Jakarta – Komisi Pemberantasan Korupsi (KPK) mengungkapkan Sekretaris Lembaga Perekonomian Pengurus Besar Nahdlatul Ulama (LP PBNU) Zainal Abidin mangkir dari panggilan sebagai saksi kasus dugaan korupsi dalam penentuan kuota dan penyelenggaraan ibadah haji pada Kementerian Agama pada 2023–2024.
“Yang bersangkutan tidak hadir ya dalam pemeriksaan itu,” ujar Juru Bicara KPK Budi Prasetyo dikutip dari ANTARA, Senin (15/9).

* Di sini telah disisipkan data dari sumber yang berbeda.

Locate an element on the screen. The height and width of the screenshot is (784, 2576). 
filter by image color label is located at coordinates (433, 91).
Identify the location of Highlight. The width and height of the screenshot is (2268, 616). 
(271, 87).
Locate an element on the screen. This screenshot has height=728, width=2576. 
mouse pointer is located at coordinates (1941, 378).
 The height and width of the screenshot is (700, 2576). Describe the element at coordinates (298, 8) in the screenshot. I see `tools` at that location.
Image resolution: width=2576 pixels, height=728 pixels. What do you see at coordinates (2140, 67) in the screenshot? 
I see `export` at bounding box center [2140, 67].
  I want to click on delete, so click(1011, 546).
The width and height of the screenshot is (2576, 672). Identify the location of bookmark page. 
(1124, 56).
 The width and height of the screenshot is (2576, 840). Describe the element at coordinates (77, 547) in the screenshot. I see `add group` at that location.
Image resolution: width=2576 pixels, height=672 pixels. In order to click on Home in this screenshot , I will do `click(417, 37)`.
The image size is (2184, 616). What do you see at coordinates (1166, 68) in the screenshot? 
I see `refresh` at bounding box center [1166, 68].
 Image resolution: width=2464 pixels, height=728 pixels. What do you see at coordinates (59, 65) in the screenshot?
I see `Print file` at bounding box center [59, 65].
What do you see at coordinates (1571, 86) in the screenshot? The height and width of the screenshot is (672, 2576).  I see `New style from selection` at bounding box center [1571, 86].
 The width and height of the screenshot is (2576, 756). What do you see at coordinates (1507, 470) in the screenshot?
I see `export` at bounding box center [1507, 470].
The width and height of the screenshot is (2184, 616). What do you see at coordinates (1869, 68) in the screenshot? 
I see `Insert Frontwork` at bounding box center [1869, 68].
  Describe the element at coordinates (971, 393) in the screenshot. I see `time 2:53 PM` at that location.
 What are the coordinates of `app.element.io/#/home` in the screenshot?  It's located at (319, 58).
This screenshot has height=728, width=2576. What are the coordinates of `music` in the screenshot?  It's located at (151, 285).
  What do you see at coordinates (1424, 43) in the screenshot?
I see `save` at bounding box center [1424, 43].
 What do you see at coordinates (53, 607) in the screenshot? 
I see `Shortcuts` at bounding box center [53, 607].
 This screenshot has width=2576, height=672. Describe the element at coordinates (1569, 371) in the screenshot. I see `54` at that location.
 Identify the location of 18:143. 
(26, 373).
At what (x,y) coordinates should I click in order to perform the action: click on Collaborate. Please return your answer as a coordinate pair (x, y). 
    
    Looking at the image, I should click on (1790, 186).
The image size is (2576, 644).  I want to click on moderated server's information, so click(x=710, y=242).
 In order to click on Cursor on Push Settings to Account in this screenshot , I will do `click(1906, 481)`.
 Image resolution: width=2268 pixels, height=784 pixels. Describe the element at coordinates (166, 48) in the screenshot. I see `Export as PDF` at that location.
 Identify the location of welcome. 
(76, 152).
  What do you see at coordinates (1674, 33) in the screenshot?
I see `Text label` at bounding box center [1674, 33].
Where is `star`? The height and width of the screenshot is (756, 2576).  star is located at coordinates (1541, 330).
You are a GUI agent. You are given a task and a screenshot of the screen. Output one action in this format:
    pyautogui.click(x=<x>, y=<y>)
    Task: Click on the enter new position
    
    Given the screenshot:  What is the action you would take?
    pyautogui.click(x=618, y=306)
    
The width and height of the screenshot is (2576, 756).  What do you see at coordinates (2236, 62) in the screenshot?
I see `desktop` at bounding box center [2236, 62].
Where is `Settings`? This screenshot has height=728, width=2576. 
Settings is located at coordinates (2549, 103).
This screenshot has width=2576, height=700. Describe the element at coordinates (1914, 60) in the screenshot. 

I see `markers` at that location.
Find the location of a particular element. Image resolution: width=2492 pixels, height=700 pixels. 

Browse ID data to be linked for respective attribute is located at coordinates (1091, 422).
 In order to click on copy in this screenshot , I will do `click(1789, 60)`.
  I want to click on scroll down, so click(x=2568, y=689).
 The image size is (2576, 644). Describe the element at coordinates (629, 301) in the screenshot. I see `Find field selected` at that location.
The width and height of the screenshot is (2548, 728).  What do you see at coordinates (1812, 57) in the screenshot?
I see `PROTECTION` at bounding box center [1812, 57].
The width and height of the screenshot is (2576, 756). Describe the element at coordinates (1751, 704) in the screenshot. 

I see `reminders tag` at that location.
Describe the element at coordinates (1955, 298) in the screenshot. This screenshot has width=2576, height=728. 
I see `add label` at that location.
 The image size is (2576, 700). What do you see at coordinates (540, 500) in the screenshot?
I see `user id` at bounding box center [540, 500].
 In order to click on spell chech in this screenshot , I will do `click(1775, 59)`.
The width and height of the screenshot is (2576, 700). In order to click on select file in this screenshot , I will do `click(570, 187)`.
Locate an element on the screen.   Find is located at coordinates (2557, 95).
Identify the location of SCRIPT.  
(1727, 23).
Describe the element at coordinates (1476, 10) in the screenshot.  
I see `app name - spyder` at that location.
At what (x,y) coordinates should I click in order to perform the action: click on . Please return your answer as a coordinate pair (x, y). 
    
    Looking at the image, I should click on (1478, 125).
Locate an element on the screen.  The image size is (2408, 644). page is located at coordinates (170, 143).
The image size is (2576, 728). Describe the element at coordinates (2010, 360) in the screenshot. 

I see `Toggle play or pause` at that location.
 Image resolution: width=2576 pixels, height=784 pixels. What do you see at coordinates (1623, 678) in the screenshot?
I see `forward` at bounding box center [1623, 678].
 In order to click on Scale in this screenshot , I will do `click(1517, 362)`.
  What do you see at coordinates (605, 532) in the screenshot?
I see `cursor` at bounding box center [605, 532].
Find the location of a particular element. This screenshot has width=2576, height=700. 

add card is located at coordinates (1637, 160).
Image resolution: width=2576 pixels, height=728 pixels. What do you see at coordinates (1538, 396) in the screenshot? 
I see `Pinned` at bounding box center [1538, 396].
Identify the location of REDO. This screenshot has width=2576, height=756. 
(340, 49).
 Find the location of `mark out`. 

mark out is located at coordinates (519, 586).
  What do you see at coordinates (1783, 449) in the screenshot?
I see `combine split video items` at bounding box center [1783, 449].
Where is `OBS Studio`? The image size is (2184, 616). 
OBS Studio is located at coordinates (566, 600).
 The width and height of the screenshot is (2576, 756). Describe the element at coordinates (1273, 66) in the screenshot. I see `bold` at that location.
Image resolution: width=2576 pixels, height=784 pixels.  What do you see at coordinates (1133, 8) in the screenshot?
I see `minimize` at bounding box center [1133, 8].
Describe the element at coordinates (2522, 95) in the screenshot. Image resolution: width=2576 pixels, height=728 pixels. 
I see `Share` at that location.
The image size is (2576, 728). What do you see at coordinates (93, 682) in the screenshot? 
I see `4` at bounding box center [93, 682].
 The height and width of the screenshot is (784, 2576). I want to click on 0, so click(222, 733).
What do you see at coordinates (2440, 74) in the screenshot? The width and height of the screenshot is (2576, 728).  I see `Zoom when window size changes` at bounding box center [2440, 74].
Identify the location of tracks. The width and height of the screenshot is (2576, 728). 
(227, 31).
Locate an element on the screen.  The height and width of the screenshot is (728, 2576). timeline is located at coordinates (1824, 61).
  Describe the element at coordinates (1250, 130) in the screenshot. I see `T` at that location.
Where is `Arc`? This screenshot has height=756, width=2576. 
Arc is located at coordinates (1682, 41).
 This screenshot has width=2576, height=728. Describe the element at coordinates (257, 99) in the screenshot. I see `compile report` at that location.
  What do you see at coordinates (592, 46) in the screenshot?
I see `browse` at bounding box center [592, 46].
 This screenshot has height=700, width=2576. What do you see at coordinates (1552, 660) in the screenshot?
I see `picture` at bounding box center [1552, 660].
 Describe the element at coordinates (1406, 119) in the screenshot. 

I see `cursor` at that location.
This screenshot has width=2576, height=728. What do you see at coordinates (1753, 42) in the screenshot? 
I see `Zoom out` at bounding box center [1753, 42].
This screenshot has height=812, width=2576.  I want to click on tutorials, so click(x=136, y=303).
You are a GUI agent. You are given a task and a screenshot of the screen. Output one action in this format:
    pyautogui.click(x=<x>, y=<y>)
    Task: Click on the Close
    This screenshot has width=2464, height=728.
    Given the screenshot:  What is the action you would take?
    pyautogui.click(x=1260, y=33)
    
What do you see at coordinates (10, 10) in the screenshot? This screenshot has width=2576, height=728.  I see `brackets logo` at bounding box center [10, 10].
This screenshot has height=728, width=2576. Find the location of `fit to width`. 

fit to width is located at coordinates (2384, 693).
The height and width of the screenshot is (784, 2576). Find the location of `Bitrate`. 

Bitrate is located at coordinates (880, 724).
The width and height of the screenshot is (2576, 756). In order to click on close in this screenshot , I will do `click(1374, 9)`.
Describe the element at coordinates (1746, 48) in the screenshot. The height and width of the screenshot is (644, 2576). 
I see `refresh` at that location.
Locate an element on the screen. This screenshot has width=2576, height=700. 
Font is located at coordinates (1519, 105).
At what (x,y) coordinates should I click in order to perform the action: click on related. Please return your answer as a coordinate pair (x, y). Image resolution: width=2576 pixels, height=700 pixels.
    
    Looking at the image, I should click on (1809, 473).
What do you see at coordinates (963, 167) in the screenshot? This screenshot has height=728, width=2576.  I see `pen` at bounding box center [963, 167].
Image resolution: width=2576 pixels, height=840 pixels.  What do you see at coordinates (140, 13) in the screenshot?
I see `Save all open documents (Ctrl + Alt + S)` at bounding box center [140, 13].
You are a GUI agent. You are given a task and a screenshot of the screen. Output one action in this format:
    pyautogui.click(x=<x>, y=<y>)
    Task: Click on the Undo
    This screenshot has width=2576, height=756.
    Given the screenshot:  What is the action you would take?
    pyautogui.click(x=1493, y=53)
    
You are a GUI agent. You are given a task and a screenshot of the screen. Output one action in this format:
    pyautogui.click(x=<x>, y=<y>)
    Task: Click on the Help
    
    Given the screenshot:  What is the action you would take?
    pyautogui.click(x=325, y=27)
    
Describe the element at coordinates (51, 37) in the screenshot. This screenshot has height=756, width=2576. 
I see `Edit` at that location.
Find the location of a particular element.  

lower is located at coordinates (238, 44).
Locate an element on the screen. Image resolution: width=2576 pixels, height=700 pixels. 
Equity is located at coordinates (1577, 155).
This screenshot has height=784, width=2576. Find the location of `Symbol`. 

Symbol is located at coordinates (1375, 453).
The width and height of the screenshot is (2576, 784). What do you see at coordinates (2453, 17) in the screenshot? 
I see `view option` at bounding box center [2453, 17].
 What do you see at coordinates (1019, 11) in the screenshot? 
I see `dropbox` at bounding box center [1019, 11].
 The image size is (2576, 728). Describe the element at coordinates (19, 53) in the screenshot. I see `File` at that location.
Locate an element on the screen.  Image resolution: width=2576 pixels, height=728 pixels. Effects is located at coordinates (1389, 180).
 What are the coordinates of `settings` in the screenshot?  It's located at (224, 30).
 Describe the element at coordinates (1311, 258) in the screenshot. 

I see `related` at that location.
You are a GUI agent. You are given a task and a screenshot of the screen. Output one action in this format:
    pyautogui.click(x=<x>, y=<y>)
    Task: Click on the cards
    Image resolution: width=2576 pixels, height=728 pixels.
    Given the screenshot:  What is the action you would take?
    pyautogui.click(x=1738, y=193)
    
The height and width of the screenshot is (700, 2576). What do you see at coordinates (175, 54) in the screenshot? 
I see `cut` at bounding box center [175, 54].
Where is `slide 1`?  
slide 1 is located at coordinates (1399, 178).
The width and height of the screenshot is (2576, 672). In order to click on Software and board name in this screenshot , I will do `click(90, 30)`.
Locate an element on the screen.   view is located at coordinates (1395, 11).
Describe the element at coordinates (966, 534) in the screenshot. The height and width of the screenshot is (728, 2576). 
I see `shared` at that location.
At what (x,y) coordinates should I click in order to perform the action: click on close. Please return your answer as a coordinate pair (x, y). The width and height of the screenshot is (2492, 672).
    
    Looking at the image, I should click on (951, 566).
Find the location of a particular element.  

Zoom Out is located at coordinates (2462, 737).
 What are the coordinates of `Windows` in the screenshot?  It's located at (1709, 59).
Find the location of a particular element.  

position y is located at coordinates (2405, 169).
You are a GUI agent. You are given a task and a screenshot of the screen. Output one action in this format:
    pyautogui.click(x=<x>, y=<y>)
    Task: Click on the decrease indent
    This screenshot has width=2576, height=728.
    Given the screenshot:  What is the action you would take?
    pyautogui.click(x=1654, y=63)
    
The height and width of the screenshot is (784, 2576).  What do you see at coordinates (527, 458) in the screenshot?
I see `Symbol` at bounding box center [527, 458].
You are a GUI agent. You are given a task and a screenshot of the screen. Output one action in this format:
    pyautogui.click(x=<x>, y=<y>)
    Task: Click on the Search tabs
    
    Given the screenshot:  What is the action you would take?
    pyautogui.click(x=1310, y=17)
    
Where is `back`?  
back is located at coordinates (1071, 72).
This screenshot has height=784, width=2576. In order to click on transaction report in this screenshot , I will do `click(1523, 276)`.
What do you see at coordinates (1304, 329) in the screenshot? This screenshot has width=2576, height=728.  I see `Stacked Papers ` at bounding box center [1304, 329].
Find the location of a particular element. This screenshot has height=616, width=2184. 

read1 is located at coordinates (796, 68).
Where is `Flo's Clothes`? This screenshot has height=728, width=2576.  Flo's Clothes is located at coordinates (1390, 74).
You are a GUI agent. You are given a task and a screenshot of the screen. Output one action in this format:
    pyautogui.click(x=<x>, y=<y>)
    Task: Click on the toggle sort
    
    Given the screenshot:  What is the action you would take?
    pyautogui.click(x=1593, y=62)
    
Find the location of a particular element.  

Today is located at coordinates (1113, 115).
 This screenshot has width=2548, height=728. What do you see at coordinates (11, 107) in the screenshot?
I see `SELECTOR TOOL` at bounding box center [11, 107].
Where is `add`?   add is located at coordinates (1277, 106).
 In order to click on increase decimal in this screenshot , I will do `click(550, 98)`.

Oleh sebab itu, kata Budi, materi pemeriksaan terhadap Zainal Abidin belum dapat disampaikan ke publik, yakni mengenai kapasitasnya sebagai Sekretaris LP PBNU atau Komisaris PT Superintending Company of Indonesia atau Sucofindo (Persero).
Sebelumnya, Zainal Abidin dipanggil KPK sebagai saksi kasus kuota haji, yakni pada 4 September 2025.
Sebelumnya, KPK mengumumkan memulai penyidikan perkara dugaan korupsi dalam penentuan kuota dan penyelenggaraan ibadah haji pada Kementerian Agama tahun 2023-2024, yakni pada 9 Agustus 2025.
Pengumuman dilakukan KPK setelah meminta keterangan kepada mantan Menteri Agama Yaqut Cholil Qoumas dalam penyelidikan kasus tersebut pada 7 Agustus 2025.
Pada saat itu, KPK juga menyampaikan sedang berkomunikasi dengan Badan Pemeriksa Keuangan (BPK) RI untuk menghitung kerugian keuangan negara dalam kasus kuota haji tersebut.
Pada 11 Agustus 2025, KPK mengumumkan penghitungan awal kerugian negara dalam kasus tersebut mencapai Rp1 triliun lebih, dan mencegah tiga orang untuk bepergian ke luar negeri. Salah satunya adalah mantan Menag Yaqut Cholil Qoumas.
Selain ditangani KPK, Pansus Angket Haji DPR RI sebelumnya juga menyatakan pihaknya telah menemukan sejumlah kejanggalan dalam penyelenggaraan ibadah haji tahun 2024.
Poin utama yang disorot pansus adalah perihal pembagian kuota 50 berbanding 50 dari alokasi 20.000 kuota tambahan yang diberikan Pemerintah Arab Saudi.
Saat itu, Kementerian Agama membagi kuota tambahan 10.000 untuk haji reguler dan 10.000 untuk haji khusus.
Hal tersebut tidak sesuai dengan Pasal 64 Undang-Undang Nomor 8 Tahun 2019 tentang Penyelenggaraan Ibadah Haji dan Umrah, yang mengatur kuota haji khusus sebesar 8 persen, sedangkan 92 persen untuk kuota haji reguler.